Synthesizing Technology and Tradition
Marilou Schultz is a fourth-generation Navajo weaver and mathematics teacher whose work bridges centuries‑old weaving traditions with cutting‑edge technology. Growing up in a family of weavers, Schultz was steeped in the techniques, motifs, and philosophy of Navajo weaving. She sees weaving not only as craft, but as a medium for visualizing patterns, symmetry, and geometry, concepts which align closely with her work as a math teacher.
A pivotal moment in Schultz’s artistic career came in 1993 with a commission from Intel. As part of their “Weaving and Technology” conference, she was asked to weave a design based on a Pentium microchip to be presented as a gift to the American Indian Science and Engineering Society. The resulting piece, Replica of a Chip (1994), required her to grapple with complex challenges, including translating the abstract circuitry and fine detail of a microchip into woven form using natural dyes, shade gradations, and novel weaving techniques. Reflecting on the task, she recalled thinking, “What did I agree to? This is impossible!” To approach the complexity, she divided the reference image into a grid using her mathematics background, breaking it down proportionally into 64ths. Employing a raised‑outline method and alternating between two colors, she adapted her mother’s diagonal designs into vertical ones, demonstrating both technical ingenuity and artistic courage.

From that initial project, Schultz embarked on a decades‑long exploration of new technologies through weaving. Her body of work includes pieces based on digital graphs, QR codes, and other microchip designs, all rendered in Navajo weaving styles and rooted in the multifaceted concept of Hózhó, a Navajo principle that can be roughly translated as “beauty, balance, harmony, and order.” Schultz employs the traditional mechanics of weaving, including using an upright vertical loom, warp threads, batten tools, and a weaving comb, while exploring new designs, novel materials, and different visual effects.

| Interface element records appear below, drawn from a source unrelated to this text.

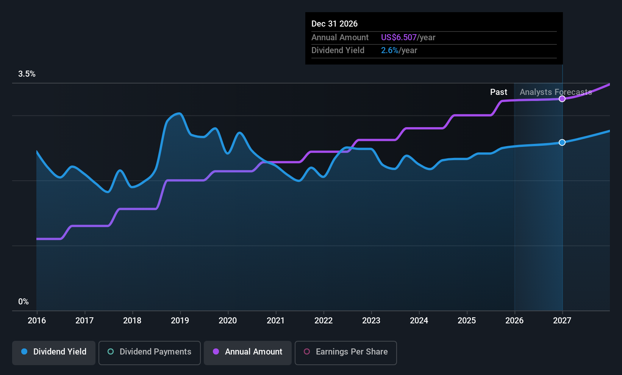
Task: Click the 0% y-axis label
Action: 23,302
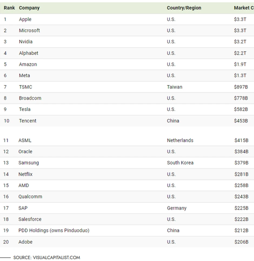Select the Tencent company cell

tap(28, 121)

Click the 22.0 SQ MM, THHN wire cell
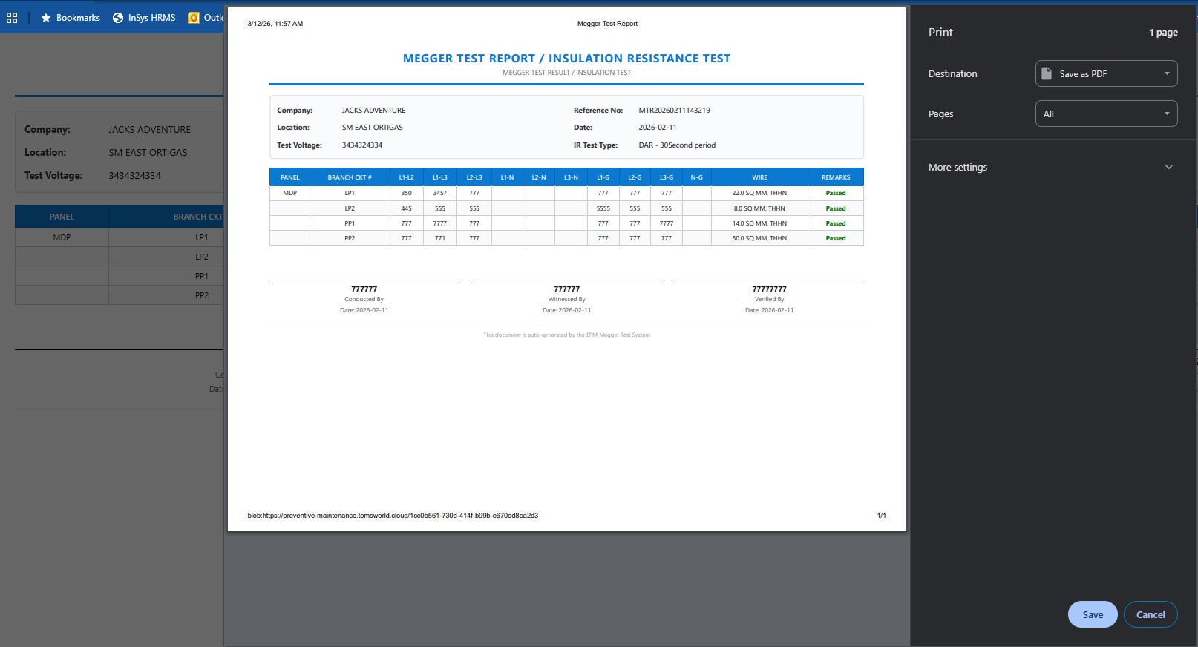[759, 193]
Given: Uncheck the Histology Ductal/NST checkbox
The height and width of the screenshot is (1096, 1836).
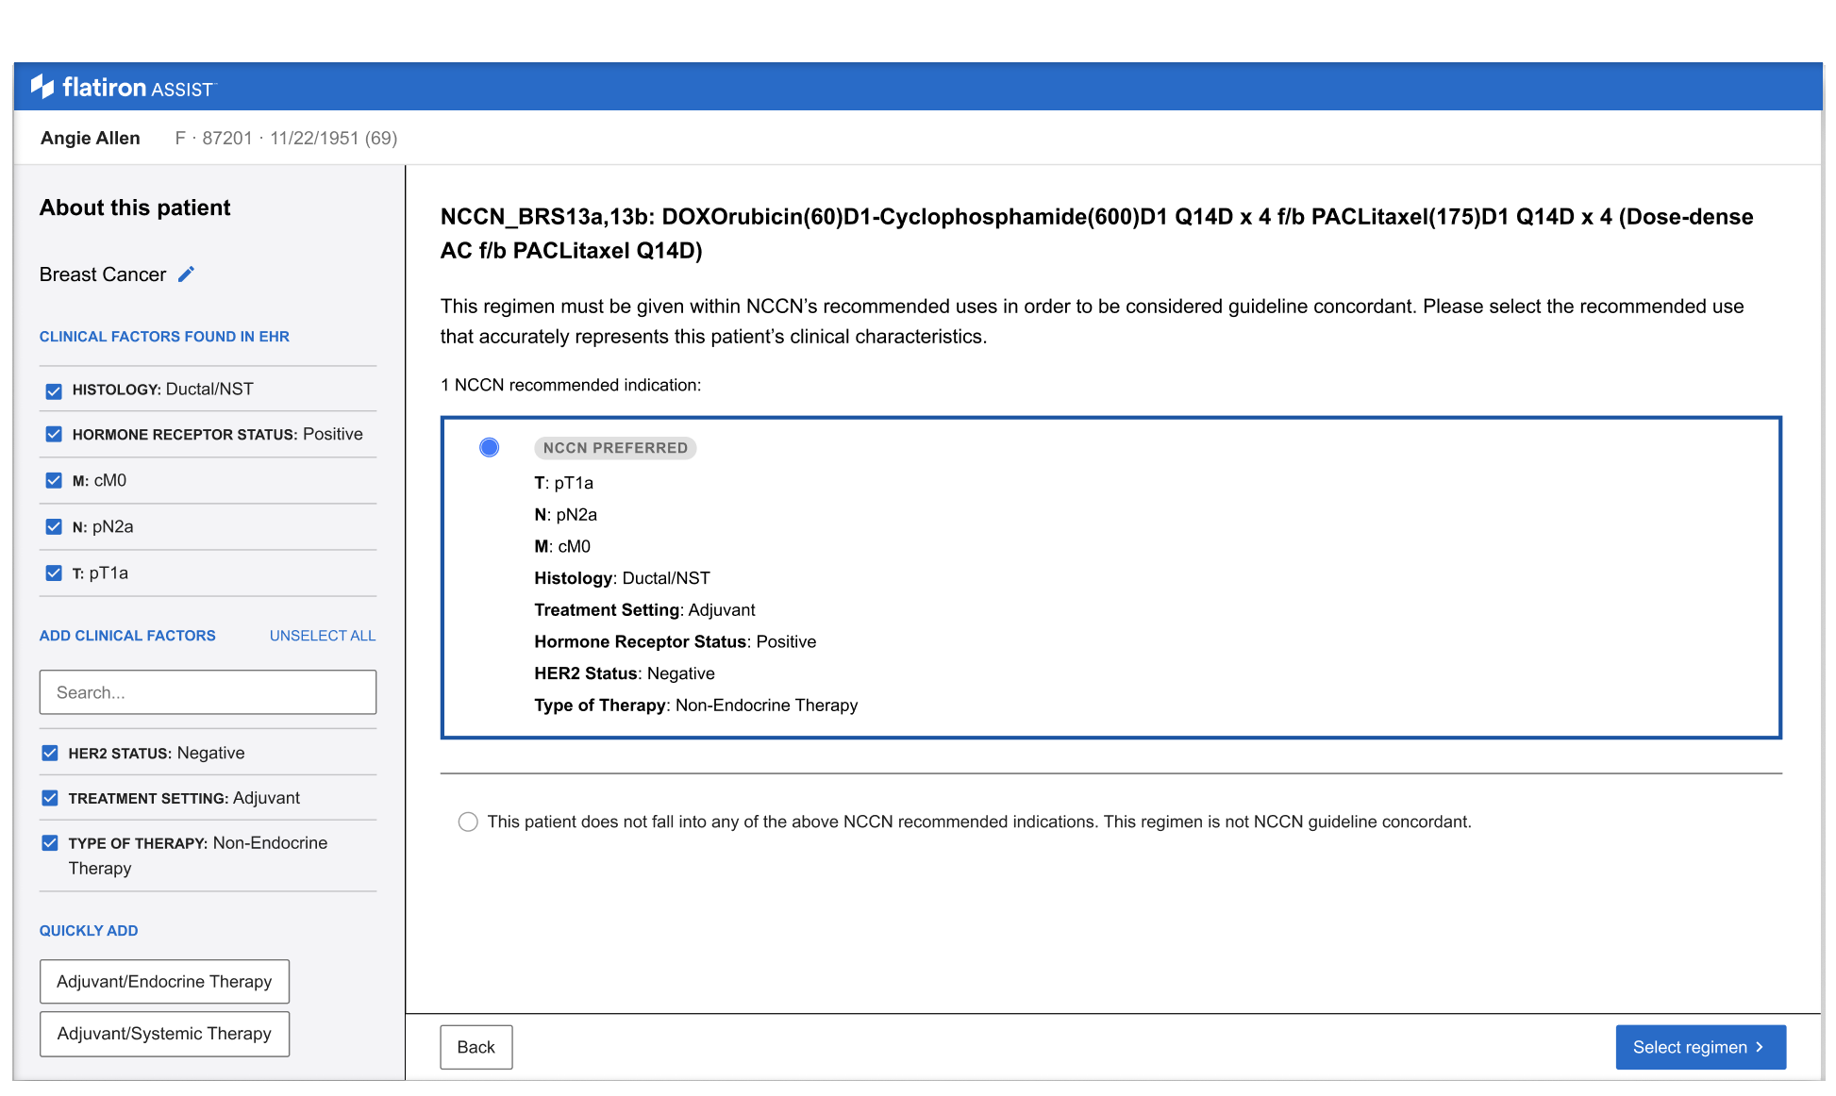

In synthesizing technology and tradition, Schultz asks broader questions about identity, labor, representation, and what it means for Native art to evolve.
The history she draws on is rich: The Fairchild Camera and Instrument Corporation plant, which opened on Navajo land in the 1960s, employed many Navajo women in chip manufacturing. This period was marked by racialized assumptions (for example, that “nimble fingers” made Navajo women especially suited for chip assembly), as well as labor exploitation and environmental injustice. Schultz’s work in part reckons with that history, reframing microchips—once symbols of extraction, wage labor, and industrial imbalance—as objects of beauty, creativity, and ancestral continuity. Schultz’s art thus becomes a space where technology, culture, and memory intersect; where forms once imposed or undervalued are reclaimed, reinterpreted, and transformed into works that speak to both past and future.





Marilou Schultz, Water, Tó (Wedgeweave 3-Dimensional Rug), 2022, wool, 41 × 27 inches. The Gochman Family Collection.